On the one hand, schadenfreude is very much in vogue in American politics these days. But that isn't to say that anyone, much less progressives and anti-Trump activists, should feel happy or enthusiastic about North Korea dunking on POTUS.

However strongly Trump is disliked by huge swaths of his own country, he's still a far cry from a figure like Kim Jong-un, who currently presides over a network of starvation-inducing concentration camps containing tens of thousands of political prisoners. North Korea is a repressive, totalitarian state, and one that should rarely, if never find itself with the opportunity to attack any other nation for being a "moral vacuum."

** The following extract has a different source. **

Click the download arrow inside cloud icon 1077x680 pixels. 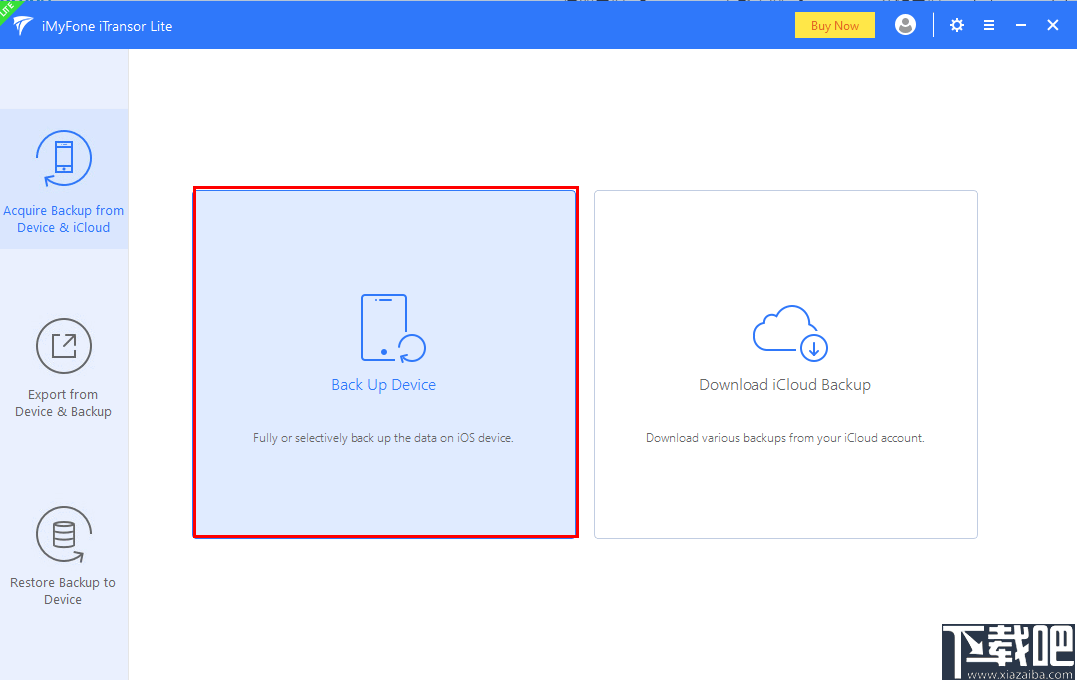813,347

Which makes it all the more embarrassing that it did. When the U.S. actually completes to process of pulling out from the Paris agreement, which would take years, it would join Nicaragua — who thought the accord didn't go far enough in combating climate change — and Syria — who didn't want to be beholden to other governments — as the only holdouts. Here's the statement the North Korean government put out about Trump withdrawing from Paris:

The "America First Policy" advocated by Trump led to the withdrawal from the Paris Agreement. This is the height of egoism and moral vacuum seeking only their own well-being even at the cost of the entire planet and, at the same time, a short-sighted and silly decision ignorant of the fact that the protection of the global environment is in their own interests. The selfish act of the U.S. does not only have grave consequences for the international efforts to protect the environment, but poses great danger to other areas as well.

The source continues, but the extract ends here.